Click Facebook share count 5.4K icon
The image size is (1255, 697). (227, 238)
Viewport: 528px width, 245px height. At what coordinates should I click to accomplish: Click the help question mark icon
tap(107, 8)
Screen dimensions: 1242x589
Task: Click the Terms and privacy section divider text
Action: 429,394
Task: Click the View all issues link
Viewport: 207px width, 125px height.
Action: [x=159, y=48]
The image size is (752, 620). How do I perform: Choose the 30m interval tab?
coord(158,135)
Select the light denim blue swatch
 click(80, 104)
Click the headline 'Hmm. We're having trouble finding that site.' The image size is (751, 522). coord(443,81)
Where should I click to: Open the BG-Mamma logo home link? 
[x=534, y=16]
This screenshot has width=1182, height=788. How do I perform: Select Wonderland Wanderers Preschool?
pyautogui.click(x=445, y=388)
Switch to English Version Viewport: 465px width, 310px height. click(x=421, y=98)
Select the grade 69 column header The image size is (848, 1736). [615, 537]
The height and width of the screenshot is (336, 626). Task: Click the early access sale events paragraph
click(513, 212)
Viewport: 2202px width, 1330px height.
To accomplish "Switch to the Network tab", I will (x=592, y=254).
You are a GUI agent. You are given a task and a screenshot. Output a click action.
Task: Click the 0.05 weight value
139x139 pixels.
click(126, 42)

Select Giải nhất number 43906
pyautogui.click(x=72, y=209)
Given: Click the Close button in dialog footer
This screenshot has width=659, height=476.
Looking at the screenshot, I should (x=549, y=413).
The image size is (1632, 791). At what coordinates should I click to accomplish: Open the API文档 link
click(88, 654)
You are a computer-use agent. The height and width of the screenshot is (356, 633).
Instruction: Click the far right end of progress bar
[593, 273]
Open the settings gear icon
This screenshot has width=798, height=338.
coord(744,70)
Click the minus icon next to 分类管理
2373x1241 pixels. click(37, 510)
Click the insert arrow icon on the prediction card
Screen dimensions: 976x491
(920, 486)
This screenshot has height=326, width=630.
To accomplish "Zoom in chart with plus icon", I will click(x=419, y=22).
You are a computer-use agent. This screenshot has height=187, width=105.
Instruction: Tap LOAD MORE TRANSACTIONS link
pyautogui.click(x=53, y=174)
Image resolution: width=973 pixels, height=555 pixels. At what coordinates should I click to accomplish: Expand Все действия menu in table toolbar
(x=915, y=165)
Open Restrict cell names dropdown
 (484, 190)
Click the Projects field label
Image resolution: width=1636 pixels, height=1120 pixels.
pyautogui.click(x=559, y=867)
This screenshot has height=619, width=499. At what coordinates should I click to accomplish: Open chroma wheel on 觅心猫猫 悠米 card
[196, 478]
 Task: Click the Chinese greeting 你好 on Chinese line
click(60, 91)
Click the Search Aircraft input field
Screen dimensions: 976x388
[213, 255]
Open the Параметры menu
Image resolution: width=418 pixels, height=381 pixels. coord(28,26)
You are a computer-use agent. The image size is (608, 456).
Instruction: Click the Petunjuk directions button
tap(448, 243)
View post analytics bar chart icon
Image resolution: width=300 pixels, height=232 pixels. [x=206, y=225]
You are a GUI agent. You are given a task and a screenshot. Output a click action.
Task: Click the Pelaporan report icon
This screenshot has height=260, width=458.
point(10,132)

» **PROBLEM REQUIREMENTS**
Turn every line of the records above into a Markdown table, leaving out blank lines. Use two columns: "Row", holding a running number, and "Text", holding the line.

» **FINAL ANSWER**
| Row | Text |
|---|---|
| 1 | Click Facebook share count 5.4K icon |
| 2 | The image size is (1255, 697). (227, 238) |
| 3 | Viewport: 528px width, 245px height. At what coordinates should I click to accomplish: Click the help question mark icon |
| 4 | tap(107, 8) |
| 5 | Screen dimensions: 1242x589 |
| 6 | Task: Click the Terms and privacy section divider text |
| 7 | Action: 429,394 |
| 8 | Task: Click the View all issues link |
| 9 | Viewport: 207px width, 125px height. |
| 10 | Action: [x=159, y=48] |
| 11 | The image size is (752, 620). How do I perform: Choose the 30m interval tab? |
| 12 | coord(158,135) |
| 13 | Select the light denim blue swatch |
| 14 |  click(80, 104) |
| 15 | Click the headline 'Hmm. We're having trouble finding that site.' The image size is (751, 522). coord(443,81) |
| 16 | Where should I click to: Open the BG-Mamma logo home link?  |
| 17 | [x=534, y=16] |
| 18 | This screenshot has width=1182, height=788. How do I perform: Select Wonderland Wanderers Preschool? |
| 19 | pyautogui.click(x=445, y=388) |
| 20 | Switch to English Version Viewport: 465px width, 310px height. click(x=421, y=98) |
| 21 | Select the grade 69 column header The image size is (848, 1736). [615, 537] |
| 22 | The height and width of the screenshot is (336, 626). Task: Click the early access sale events paragraph |
| 23 | click(513, 212) |
| 24 | Viewport: 2202px width, 1330px height. |
| 25 | To accomplish "Switch to the Network tab", I will (x=592, y=254). |
| 26 | You are a GUI agent. You are given a task and a screenshot. Output a click action. |
| 27 | Task: Click the 0.05 weight value |
| 28 | 139x139 pixels. |
| 29 | click(126, 42) |
| 30 | Select Giải nhất number 43906 |
| 31 | pyautogui.click(x=72, y=209) |
| 32 | Given: Click the Close button in dialog footer |
| 33 | This screenshot has width=659, height=476. |
| 34 | Looking at the screenshot, I should (x=549, y=413). |
| 35 | The image size is (1632, 791). At what coordinates should I click to accomplish: Open the API文档 link |
| 36 | click(88, 654) |
| 37 | You are a computer-use agent. The height and width of the screenshot is (356, 633). |
| 38 | Instruction: Click the far right end of progress bar |
| 39 | [593, 273] |
| 40 | Open the settings gear icon |
| 41 | This screenshot has width=798, height=338. |
| 42 | coord(744,70) |
| 43 | Click the minus icon next to 分类管理 |
| 44 | 2373x1241 pixels. click(37, 510) |
| 45 | Click the insert arrow icon on the prediction card |
| 46 | Screen dimensions: 976x491 |
| 47 | (920, 486) |
| 48 | This screenshot has height=326, width=630. |
| 49 | To accomplish "Zoom in chart with plus icon", I will click(x=419, y=22). |
| 50 | You are a computer-use agent. This screenshot has height=187, width=105. |
| 51 | Instruction: Tap LOAD MORE TRANSACTIONS link |
| 52 | pyautogui.click(x=53, y=174) |
| 53 | Image resolution: width=973 pixels, height=555 pixels. At what coordinates should I click to accomplish: Expand Все действия menu in table toolbar |
| 54 | (x=915, y=165) |
| 55 | Open Restrict cell names dropdown |
| 56 |  (484, 190) |
| 57 | Click the Projects field label |
| 58 | Image resolution: width=1636 pixels, height=1120 pixels. |
| 59 | pyautogui.click(x=559, y=867) |
| 60 | This screenshot has height=619, width=499. At what coordinates should I click to accomplish: Open chroma wheel on 觅心猫猫 悠米 card |
| 61 | [196, 478] |
| 62 |  Task: Click the Chinese greeting 你好 on Chinese line |
| 63 | click(60, 91) |
| 64 | Click the Search Aircraft input field |
| 65 | Screen dimensions: 976x388 |
| 66 | [213, 255] |
| 67 | Open the Параметры menu |
| 68 | Image resolution: width=418 pixels, height=381 pixels. coord(28,26) |
| 69 | You are a computer-use agent. The image size is (608, 456). |
| 70 | Instruction: Click the Petunjuk directions button |
| 71 | tap(448, 243) |
| 72 | View post analytics bar chart icon |
| 73 | Image resolution: width=300 pixels, height=232 pixels. [x=206, y=225] |
| 74 | You are a GUI agent. You are given a task and a screenshot. Output a click action. |
| 75 | Task: Click the Pelaporan report icon |
| 76 | This screenshot has height=260, width=458. |
| 77 | point(10,132) |